● WORK TO BE COMPLETED
Your answer must be the full listing below, repeated exactly, with no pictures in it.
• • • •
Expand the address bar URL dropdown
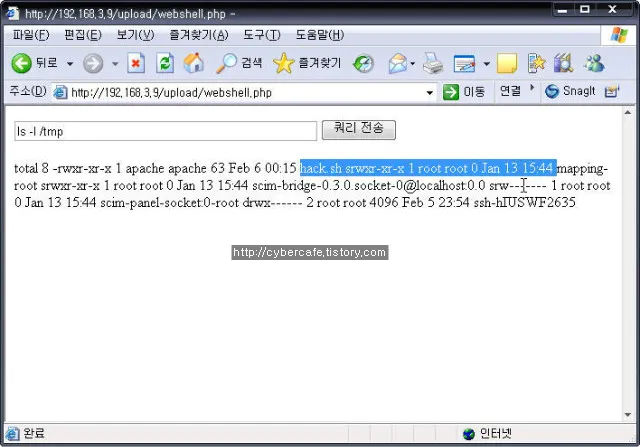point(430,92)
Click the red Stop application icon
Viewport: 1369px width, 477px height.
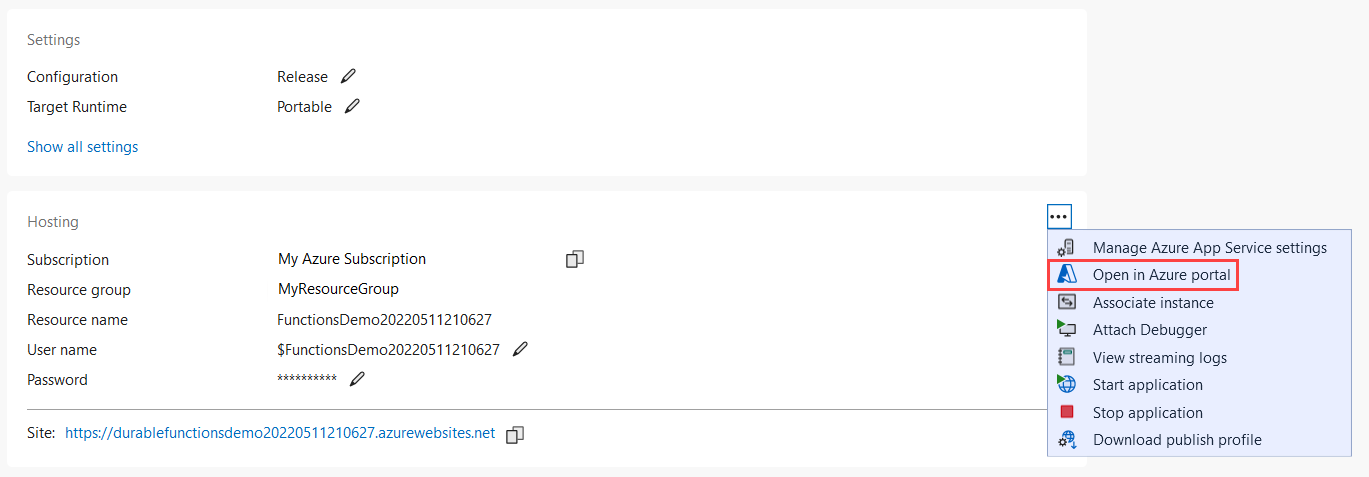(x=1067, y=412)
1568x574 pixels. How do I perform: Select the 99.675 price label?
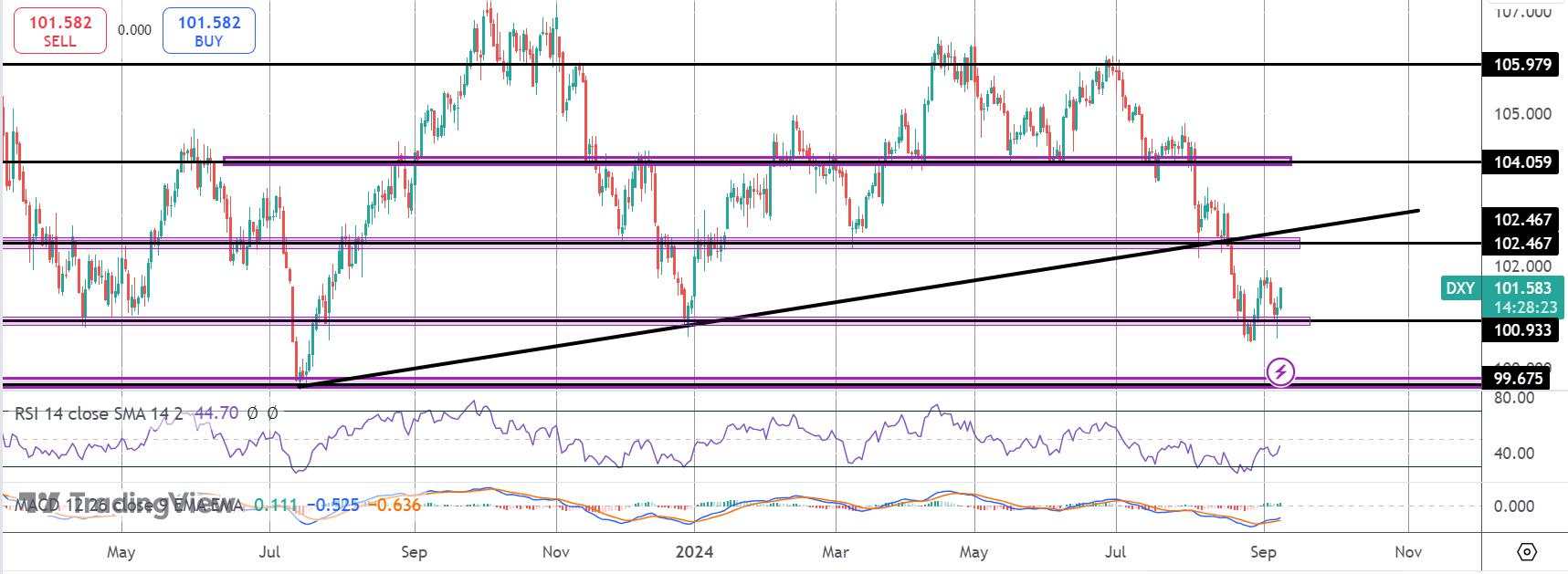click(1518, 378)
• • • •
● EXERCISE SOLUTION
Expand the address bar URL dropdown
point(430,92)
Click the red Stop application icon
Viewport: 1369px width, 477px height.
(x=1067, y=412)
1568x574 pixels. How do I perform: Select the 99.675 price label?
click(1518, 378)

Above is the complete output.